Остроумный Основьяненко - Леонид Фризман 11 стр.


Хотя картину происходившего в светлице Макухи мы узнаем в конце произведения, Квитка и на протяжении предшествующего повествования не оставляет сомнения в том, что его симпатии на стороне Левка, и мнения толпы, считающего его вором и разбойником, писатель не разделяет. Иначе он не стал бы сочувственно называть его "бедным", а о тех, кто обвинял его, не сказал бы: "Сколько же еще наплетут…" Не знает всей правды и Ивга, которая позднее даже упрекнет своего возлюбленного в том, что он сразу не рассказал ей, как было дело, но она убеждена, что он не способен совершить преступление, и самоотверженно вступает в борьбу за него, проявляя душевные качества, которые и сфокусированы в названии произведения.

Эта борьба составляет главное его содержание, вскрывает пороки тогдашней судебной системы и дает беспощадно правдивое представление о моральном облике "вершителей правосудия". Вначале несколько строк, которые правомерно считать экспозицией. В действительности они играют более важную роль, в их свете вся последующая история воспринимается не как случайное стечение обстоятельств, а как явление предвидимое, нормальное, едва ли не неизбежное: "Начальствующие в селении поспешили собраться в волостное правление, словно мухи к меду. Известно, что кому приключится беда, напасть, то судящим и с одной стороны, и с другой кое-что перепадет, без дохода не будет… На то они и судящие!"

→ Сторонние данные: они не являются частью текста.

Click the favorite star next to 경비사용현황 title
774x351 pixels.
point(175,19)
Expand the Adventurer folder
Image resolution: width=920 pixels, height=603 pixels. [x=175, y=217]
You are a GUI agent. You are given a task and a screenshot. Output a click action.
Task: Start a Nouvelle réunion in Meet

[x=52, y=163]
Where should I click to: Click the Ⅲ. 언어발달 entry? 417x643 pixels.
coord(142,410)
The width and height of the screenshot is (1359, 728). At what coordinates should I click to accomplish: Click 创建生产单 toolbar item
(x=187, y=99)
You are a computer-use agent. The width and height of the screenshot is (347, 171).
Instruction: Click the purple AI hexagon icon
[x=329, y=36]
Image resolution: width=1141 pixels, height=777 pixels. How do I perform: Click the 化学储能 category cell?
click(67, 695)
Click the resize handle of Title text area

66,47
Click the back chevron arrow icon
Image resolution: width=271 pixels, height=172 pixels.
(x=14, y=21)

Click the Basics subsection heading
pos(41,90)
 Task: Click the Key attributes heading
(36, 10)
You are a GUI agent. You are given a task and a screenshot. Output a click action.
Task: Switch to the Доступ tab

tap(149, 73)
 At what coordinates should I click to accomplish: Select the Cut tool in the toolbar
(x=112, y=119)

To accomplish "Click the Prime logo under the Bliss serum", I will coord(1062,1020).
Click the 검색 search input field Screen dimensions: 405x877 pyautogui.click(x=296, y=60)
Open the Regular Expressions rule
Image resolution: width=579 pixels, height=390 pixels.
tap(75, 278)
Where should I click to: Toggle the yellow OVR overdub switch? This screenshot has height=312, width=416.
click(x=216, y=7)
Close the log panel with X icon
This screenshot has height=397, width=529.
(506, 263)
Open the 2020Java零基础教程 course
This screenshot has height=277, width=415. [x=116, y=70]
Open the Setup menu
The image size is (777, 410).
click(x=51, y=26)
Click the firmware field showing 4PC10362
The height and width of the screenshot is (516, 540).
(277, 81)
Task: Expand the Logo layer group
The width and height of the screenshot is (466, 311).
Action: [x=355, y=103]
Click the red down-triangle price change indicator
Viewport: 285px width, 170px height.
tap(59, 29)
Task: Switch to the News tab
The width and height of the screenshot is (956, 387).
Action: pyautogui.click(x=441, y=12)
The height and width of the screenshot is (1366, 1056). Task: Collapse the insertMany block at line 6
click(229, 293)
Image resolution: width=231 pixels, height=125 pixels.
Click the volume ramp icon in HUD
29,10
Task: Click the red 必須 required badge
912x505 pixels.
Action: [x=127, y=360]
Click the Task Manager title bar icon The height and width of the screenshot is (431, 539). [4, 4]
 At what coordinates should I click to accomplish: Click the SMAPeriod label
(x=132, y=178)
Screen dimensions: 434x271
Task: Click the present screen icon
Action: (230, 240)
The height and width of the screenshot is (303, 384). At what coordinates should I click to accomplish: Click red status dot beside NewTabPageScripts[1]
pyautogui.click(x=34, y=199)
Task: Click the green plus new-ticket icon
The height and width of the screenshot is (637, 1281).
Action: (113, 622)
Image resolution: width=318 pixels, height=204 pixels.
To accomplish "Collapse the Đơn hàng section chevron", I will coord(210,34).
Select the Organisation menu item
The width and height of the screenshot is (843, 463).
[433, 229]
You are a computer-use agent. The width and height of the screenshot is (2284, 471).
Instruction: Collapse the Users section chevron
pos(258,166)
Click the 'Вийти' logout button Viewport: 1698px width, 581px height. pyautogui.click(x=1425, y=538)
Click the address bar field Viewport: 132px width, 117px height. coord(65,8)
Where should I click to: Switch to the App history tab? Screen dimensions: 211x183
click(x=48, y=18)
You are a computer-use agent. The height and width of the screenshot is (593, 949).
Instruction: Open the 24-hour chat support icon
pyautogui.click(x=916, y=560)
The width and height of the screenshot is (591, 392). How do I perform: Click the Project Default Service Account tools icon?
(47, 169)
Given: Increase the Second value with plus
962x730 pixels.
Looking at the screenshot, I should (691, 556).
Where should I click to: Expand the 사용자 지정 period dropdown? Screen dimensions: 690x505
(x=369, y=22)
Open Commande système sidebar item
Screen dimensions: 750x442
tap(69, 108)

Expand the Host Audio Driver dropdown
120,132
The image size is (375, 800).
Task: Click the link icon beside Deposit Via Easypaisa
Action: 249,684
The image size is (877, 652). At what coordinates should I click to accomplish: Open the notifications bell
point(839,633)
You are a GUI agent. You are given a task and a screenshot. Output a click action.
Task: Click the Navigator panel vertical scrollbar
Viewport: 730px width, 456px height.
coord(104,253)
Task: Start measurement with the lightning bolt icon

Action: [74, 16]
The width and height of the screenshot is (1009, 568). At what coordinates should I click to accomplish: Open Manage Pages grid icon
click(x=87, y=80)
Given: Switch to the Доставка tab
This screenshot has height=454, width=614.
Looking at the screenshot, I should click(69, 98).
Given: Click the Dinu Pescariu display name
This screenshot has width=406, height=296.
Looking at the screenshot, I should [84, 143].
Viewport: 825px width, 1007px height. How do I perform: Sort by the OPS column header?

Здесь в поле нашего зрения попадает персонаж, которому предстоит сыграть в повести не последнюю роль, – писарь. Он, хоть и сидит в конце стола, но являет собой лицо, заинтересованное в исходе дела: он приложит все усилия, чтобы погубить Левка, потому что сам намеревается жениться на Ивге. А главное, поднаторевший в подобного рода делах, он отражает устоявшийся, предопределенный подход к ним всех "судящих": "кто в простенькой одежде, так он на тех и не смотрит, а только на одетых в жупаны глядит ласково, как кот на сало".

Соответственно ведется и расследование. Выслушав рассказ Макухи, как тот, "вошедши в светлицу, нашел Левка над сундуком с деньгами", и показания подтвердивших это "свидетелей", "голова" кричит несчастному Левку, пытающемуся объяснить, как было дело: "Не смей и слова пикнуть передо мною! Знаешь ли ты? Я голова, и голова не на то, чтобы слушать твои оправдания, а тут же наказать тебя".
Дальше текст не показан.